> _Written request_:
In the data below, change every "dropdown" to "drop-down" and leave everything else unchanged.

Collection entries
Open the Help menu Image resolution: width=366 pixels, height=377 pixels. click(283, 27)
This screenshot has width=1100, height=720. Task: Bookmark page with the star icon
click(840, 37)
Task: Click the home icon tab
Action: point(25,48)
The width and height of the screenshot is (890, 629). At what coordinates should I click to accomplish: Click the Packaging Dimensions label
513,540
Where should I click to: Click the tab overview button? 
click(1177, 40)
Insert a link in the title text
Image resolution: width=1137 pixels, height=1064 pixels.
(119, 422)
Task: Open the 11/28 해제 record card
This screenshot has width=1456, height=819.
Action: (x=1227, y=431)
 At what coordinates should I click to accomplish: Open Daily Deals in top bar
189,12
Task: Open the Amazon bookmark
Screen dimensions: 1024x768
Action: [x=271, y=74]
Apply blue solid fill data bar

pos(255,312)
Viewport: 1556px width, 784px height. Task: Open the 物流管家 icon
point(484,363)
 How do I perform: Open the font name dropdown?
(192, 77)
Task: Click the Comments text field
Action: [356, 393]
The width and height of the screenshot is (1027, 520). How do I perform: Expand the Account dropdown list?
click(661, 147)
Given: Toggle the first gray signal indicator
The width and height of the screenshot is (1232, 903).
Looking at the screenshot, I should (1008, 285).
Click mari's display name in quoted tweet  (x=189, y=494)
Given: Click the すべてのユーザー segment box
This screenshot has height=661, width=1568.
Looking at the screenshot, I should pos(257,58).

> _Solution for this exercise_:
Open the Help menu Image resolution: width=366 pixels, height=377 pixels. click(283, 27)
This screenshot has width=1100, height=720. Task: Bookmark page with the star icon
click(840, 37)
Task: Click the home icon tab
Action: point(25,48)
The width and height of the screenshot is (890, 629). At what coordinates should I click to accomplish: Click the Packaging Dimensions label
513,540
Where should I click to: Click the tab overview button? 
click(1177, 40)
Insert a link in the title text
Image resolution: width=1137 pixels, height=1064 pixels.
(119, 422)
Task: Open the 11/28 해제 record card
This screenshot has width=1456, height=819.
Action: (x=1227, y=431)
 At what coordinates should I click to accomplish: Open Daily Deals in top bar
189,12
Task: Open the Amazon bookmark
Screen dimensions: 1024x768
Action: [x=271, y=74]
Apply blue solid fill data bar

pos(255,312)
Viewport: 1556px width, 784px height. Task: Open the 物流管家 icon
point(484,363)
 How do I perform: Open the font name drop-down?
(192, 77)
Task: Click the Comments text field
Action: [356, 393]
The width and height of the screenshot is (1027, 520). How do I perform: Expand the Account drop-down list?
click(661, 147)
Given: Toggle the first gray signal indicator
The width and height of the screenshot is (1232, 903).
Looking at the screenshot, I should (1008, 285).
Click mari's display name in quoted tweet  (x=189, y=494)
Given: Click the すべてのユーザー segment box
This screenshot has height=661, width=1568.
Looking at the screenshot, I should pos(257,58).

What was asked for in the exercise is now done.